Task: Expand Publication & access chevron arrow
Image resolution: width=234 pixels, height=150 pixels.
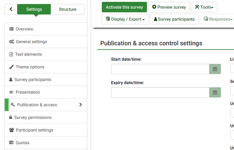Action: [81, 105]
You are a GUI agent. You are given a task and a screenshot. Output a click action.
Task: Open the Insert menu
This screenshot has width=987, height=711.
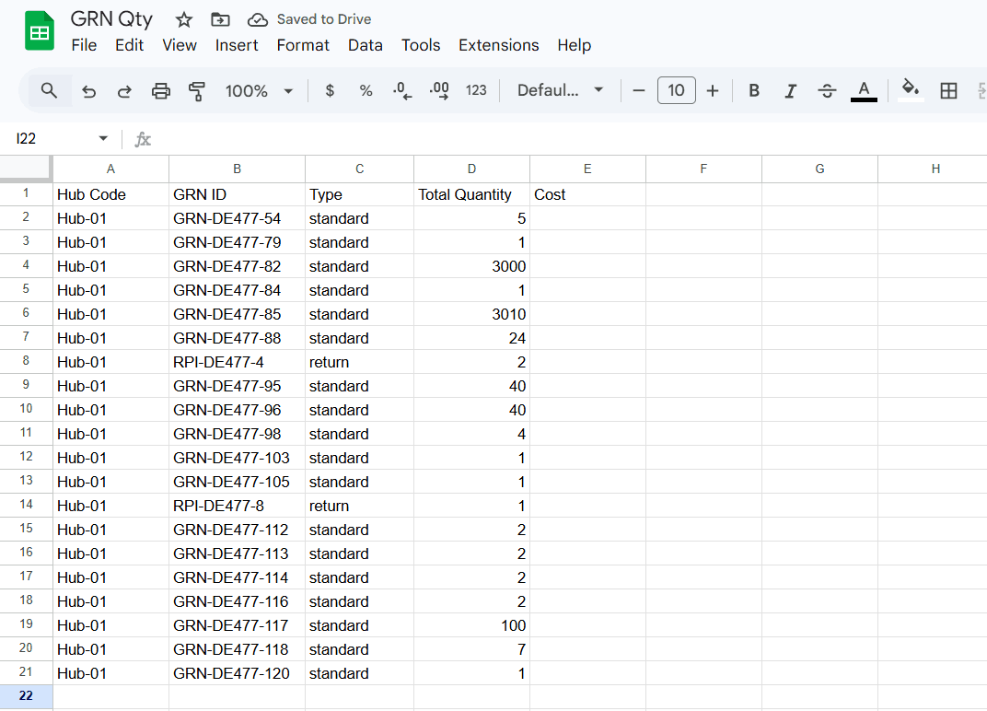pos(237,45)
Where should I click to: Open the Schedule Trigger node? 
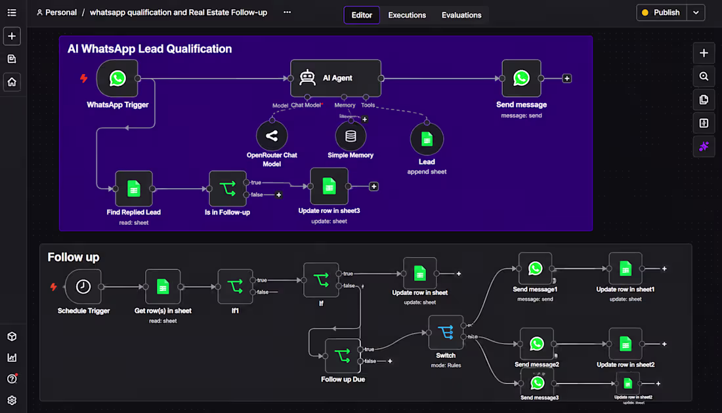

* * *

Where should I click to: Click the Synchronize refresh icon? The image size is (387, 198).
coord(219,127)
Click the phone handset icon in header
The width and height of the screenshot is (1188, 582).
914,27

→ **TASK INSTRUCTIONS**: Look back over the records above. Reproduce exactly everything from the line with "You are a GUI" down to the line with "Where should I click to: Open", inclusive, and leave the pictures out.

→ **RESULT OF THE EXERCISE**:
You are a GUI agent. You are given a task and a screenshot. Output a click action.
Task: Open the Insert menu
This screenshot has width=987, height=711.
pos(237,45)
Where should I click to: Open the Schedule Trigger node? 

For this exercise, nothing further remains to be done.